Valdemar Costa Neto se reuniu nesta quarta com Arthur Lira para tentar costurar um caminho que não afaste o partido, que tem a maior bancada da Câmara, do grupo majoritário que reinará por mais dois anos na Casa, caso a provável reeleição de Lira seja consumada.

É que uma ala do PL, a mais bolsonarista, decidiu comprar briga com Lira para tentar pressionar pelo comando da CCJ. A ala moderada do partido de Jair Bolsonaro já entendeu que não terá como cobrar tal cargo sem negociar, mas, como o partido está dividido, a chance de a sigla lançar um deputado contra Lira é grande.
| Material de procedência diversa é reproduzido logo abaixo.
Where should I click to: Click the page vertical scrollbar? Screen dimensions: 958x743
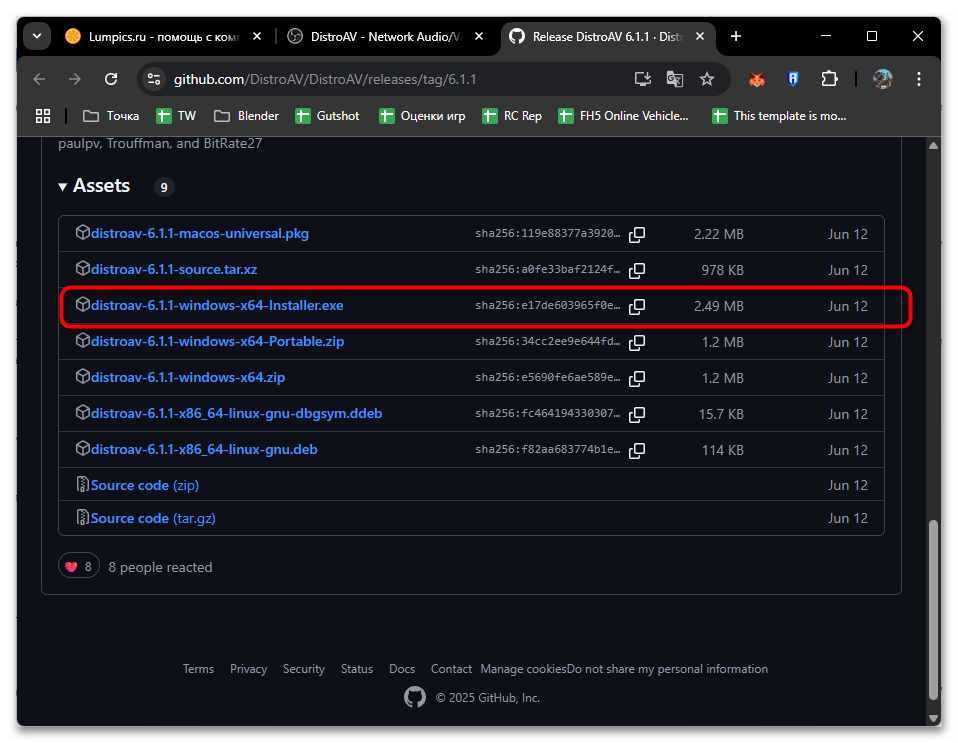[933, 600]
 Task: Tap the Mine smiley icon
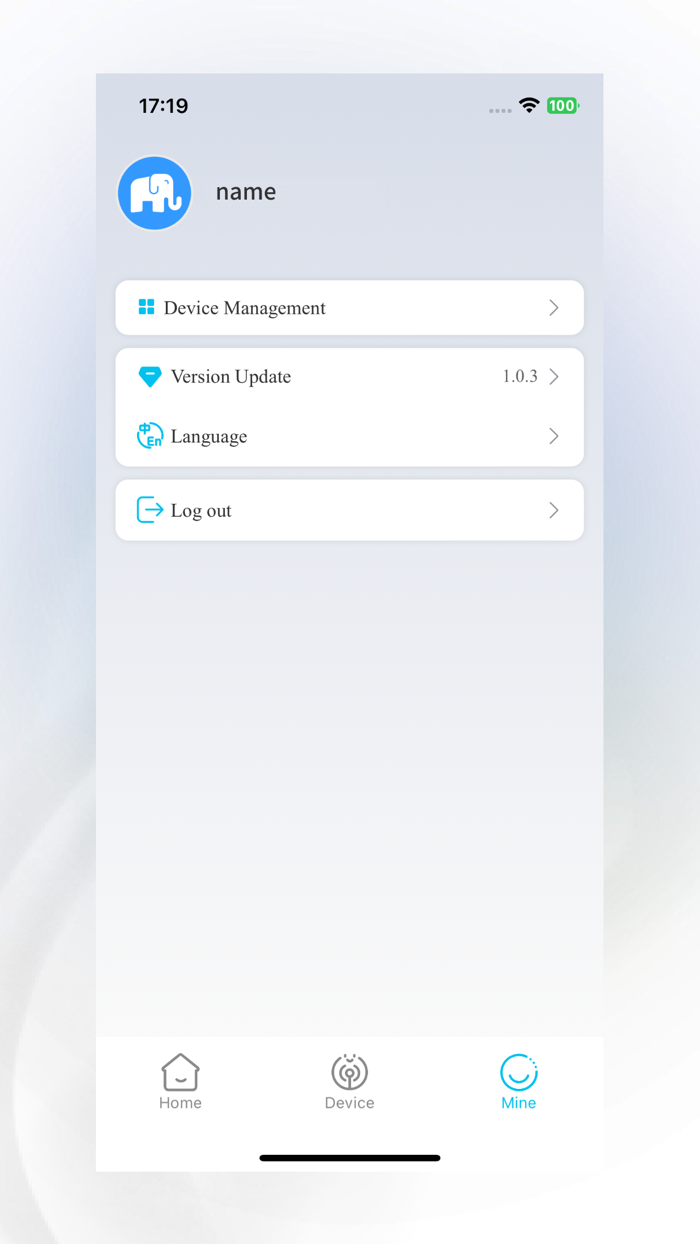tap(518, 1072)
A ala bolsonarista, por uma dessas ironias da política, segue o entendimento da esquerda mais raiz, que também não seguirá o PT e outras siglas de esquerda que apoiarão Lira.

No quadro atual, Lira deve disputar a reeleição contra nomes independentes, sem apoio partidário, mas que servirão de depósito de votos aos deputados que não desejam votar em Lira. No PL, quem deseja sair, segundo aliados de Costa Neto, é o deputado Luiz Philippe de Orléans e Bragança.

Diante da rebelião, Costa Neto vai editar um ato para tentar enquadrar a bancada: quem se lançar candidato contra a orientação partidária será… expulso. A briga vai ser boa.